At the end of Florida Gulf Coast’s 20-minute shootaround session, more idle time ahead, guard Dolan Mahoney missed a free throw and took off toward the stairs. When he reached the last row of the upper deck, the team stopped and waved to the speck so far above them.
Then the horn sounded, and the balls were put away until tipoff. But by then, the theme of the day was becoming clear: No matter the message or the strategy, this day was as much about the experience as the result.
Before they left, players and coaches gathered at midcourt, resting arms on shoulders and squeezing in tight. A photographer took aim, but then Mahoney came running, red-faced, through the tunnel.
He took his place on the edge, and a teammate pulled him closer as the photographer pushed the button.
The bus was almost silent as the bus moved from the hotel to the arena, the big moment almost here. Tipoff was in less than two hours.

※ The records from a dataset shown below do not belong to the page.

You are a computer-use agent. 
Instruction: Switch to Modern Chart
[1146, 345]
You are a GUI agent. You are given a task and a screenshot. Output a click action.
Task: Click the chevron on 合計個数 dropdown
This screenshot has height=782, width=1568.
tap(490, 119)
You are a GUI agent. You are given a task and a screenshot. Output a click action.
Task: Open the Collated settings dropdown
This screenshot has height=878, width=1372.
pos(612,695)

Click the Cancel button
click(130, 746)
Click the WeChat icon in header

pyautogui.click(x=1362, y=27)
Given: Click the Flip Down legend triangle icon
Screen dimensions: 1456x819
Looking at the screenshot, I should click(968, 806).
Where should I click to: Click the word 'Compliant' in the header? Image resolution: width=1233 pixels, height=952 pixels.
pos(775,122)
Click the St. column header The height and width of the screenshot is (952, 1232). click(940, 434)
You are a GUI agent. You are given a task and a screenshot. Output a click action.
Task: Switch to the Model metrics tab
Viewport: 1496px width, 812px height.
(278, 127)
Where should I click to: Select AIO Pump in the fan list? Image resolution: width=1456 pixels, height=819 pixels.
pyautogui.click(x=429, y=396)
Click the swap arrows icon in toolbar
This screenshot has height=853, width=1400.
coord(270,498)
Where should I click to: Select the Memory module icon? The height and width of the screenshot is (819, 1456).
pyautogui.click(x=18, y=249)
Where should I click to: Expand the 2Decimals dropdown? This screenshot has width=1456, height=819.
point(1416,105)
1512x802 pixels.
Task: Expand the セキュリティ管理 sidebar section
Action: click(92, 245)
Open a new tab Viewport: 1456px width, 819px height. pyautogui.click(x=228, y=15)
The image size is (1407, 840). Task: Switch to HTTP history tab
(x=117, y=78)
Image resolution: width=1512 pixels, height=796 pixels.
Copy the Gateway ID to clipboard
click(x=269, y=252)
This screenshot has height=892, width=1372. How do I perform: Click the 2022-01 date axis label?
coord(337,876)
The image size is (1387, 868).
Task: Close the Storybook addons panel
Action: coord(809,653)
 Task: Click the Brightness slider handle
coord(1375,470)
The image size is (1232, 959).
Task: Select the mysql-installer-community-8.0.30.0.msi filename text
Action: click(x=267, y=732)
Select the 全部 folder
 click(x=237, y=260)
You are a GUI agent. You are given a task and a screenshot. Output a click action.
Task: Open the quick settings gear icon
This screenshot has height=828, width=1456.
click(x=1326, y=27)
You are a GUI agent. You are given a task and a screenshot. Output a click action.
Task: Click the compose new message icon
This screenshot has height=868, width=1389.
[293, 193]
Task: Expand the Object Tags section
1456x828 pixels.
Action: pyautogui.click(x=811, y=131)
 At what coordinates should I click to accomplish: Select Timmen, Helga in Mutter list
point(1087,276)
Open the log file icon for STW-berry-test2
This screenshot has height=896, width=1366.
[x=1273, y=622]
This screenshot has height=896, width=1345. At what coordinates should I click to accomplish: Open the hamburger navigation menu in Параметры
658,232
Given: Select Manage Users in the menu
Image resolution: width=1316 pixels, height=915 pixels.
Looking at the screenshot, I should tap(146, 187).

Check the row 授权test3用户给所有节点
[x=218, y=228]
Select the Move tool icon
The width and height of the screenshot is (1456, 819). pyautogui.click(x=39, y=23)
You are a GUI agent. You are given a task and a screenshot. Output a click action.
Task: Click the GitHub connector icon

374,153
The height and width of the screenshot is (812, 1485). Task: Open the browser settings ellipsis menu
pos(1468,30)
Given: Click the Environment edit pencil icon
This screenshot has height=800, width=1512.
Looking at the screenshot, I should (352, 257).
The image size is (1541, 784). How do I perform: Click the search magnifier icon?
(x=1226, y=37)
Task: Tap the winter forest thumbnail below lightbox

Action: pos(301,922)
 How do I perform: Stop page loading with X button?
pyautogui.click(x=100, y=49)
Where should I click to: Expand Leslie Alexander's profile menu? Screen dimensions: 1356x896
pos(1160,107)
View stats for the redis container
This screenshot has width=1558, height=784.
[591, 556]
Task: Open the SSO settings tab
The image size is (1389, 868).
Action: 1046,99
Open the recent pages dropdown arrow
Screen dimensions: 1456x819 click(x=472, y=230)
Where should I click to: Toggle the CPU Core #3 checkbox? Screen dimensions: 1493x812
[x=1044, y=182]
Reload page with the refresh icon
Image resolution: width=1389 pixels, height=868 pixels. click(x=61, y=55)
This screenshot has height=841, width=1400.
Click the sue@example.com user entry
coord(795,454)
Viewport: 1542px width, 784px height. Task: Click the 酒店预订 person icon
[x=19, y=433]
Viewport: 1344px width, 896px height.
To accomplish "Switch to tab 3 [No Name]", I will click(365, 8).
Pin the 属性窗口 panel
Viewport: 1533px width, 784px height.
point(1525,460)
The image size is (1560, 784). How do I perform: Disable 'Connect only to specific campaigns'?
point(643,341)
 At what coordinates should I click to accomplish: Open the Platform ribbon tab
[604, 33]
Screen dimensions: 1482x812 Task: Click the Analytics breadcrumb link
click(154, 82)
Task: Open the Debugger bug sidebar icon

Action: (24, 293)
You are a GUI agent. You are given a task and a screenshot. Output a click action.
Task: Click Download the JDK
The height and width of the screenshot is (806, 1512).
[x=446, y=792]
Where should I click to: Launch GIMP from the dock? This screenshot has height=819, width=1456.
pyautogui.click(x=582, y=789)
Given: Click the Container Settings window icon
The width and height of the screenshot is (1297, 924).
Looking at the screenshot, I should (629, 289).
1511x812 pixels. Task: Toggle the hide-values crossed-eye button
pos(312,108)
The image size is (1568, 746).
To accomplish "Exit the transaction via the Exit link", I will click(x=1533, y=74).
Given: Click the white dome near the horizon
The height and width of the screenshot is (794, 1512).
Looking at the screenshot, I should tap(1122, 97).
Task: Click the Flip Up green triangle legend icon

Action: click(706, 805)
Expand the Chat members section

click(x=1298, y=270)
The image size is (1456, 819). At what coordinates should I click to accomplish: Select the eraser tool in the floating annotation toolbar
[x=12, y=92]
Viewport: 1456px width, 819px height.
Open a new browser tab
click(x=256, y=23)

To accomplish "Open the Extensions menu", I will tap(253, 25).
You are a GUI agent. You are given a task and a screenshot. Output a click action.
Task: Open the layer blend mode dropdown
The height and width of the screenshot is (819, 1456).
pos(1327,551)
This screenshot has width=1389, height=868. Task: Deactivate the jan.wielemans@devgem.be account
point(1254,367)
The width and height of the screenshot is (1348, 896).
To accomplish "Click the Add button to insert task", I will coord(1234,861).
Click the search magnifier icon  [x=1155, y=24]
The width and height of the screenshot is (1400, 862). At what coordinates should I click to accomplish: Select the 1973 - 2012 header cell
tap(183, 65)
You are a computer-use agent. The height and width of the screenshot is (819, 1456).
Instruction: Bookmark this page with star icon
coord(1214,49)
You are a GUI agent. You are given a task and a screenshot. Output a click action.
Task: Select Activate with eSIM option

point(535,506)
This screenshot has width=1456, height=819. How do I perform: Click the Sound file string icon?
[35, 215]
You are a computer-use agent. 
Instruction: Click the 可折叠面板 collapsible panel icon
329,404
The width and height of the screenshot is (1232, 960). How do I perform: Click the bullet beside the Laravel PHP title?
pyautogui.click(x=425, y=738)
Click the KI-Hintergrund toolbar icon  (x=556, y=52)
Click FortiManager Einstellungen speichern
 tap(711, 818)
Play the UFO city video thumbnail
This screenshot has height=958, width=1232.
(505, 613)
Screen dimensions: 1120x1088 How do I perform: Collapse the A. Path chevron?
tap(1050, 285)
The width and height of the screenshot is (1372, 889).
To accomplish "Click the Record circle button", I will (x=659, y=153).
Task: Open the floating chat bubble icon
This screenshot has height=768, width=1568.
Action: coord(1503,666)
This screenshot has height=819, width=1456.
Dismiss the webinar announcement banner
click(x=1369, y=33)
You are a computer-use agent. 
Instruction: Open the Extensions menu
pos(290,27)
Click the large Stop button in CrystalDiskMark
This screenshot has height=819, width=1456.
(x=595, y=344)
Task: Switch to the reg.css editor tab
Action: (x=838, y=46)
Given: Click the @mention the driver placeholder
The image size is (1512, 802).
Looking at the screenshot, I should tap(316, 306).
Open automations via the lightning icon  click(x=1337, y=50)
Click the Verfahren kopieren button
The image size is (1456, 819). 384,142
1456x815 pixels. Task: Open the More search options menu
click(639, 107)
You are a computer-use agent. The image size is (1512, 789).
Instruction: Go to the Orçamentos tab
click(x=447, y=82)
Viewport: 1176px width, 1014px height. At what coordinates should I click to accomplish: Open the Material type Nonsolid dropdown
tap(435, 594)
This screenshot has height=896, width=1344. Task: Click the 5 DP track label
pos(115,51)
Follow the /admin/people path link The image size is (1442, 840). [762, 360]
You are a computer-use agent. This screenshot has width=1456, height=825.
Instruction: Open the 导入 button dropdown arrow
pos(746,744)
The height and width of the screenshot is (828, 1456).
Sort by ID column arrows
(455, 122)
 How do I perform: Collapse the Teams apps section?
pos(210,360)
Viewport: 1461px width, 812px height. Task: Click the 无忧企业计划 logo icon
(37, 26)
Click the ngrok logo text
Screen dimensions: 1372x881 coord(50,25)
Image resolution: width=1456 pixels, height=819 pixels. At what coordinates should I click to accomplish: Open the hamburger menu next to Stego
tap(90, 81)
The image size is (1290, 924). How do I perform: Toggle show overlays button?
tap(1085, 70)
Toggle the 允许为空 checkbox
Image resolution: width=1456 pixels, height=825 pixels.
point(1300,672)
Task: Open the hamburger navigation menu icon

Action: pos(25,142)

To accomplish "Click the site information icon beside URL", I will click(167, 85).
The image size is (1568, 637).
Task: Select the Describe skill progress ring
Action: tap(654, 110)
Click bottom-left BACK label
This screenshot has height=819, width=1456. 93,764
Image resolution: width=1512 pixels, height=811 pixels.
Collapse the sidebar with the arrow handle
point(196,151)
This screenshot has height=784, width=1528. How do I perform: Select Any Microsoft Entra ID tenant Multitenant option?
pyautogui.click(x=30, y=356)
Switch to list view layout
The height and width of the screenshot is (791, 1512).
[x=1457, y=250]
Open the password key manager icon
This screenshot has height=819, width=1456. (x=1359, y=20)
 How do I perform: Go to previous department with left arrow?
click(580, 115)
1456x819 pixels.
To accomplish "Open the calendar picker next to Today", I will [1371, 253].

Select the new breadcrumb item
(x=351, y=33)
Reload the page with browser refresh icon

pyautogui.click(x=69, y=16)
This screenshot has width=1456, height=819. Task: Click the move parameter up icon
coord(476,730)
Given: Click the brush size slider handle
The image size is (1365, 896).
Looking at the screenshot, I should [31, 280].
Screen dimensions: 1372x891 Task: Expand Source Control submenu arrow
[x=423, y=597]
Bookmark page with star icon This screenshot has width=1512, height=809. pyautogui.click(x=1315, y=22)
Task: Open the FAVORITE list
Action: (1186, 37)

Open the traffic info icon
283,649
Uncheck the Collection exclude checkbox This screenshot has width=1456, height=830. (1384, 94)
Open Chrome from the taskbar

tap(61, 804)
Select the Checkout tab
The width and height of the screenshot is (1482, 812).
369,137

A few players disappeared inside their thoughts, and assistant coach Senque Carey pushed in earbuds and bobbed his head. Fly, the assistant coach in charge of planning the evening’s strategy, stared at his phone as 12th-seeded Yale upset No. 5 seed Baylor.
“Everything is possible, you know?” Cvjeticanin said earlier.
The vehicle approached the arena, lots parked with cars for a veritable home game for North Carolina, whose campus is 22 miles away, and onlookers lined the curb for a glimpse through the shaded windows. One young man stood and saluted.
The bus parked behind a fence, and coaches and players filed down the steps and into the tunnel. Players slid on their jerseys, and coaches changed into suits. The minutes passed, and soon it was time.
Time for warm-ups, time for the national anthem, time for one last meeting before two hours that, whether the Eagles won or not, would transform into 60 years of memories. The red digits of a countdown clock showed nine minutes until showtime, and players pushed into the Eagles’ cozy locker room, the door closing behind them.
Dooley sped through his keys to the game — “Fight” was underlined twice — and emphasized the plan of a suffocating trap defense and limiting the Tar Heels’ shots in transition and offensive rebounds.
“We build a wall,” he said, “and every time they drive, they see five blue jerseys.”
The seconds counting down, Dooley slowed his words.
“You guys have earned this opportunity,” he said. “It’s a lifetime opportunity to do what? Play a game against a team that you’ll remember the rest of your life. Let’s play. Let’s have some fun, and you know what?
“When you come back into the locker room after the game, the thing they’ll say: ‘Those are some hard-playing dudes.’ ”
Players nodded and clapped, pushing in together one last time — “One, two, three — family!” — before the door opened.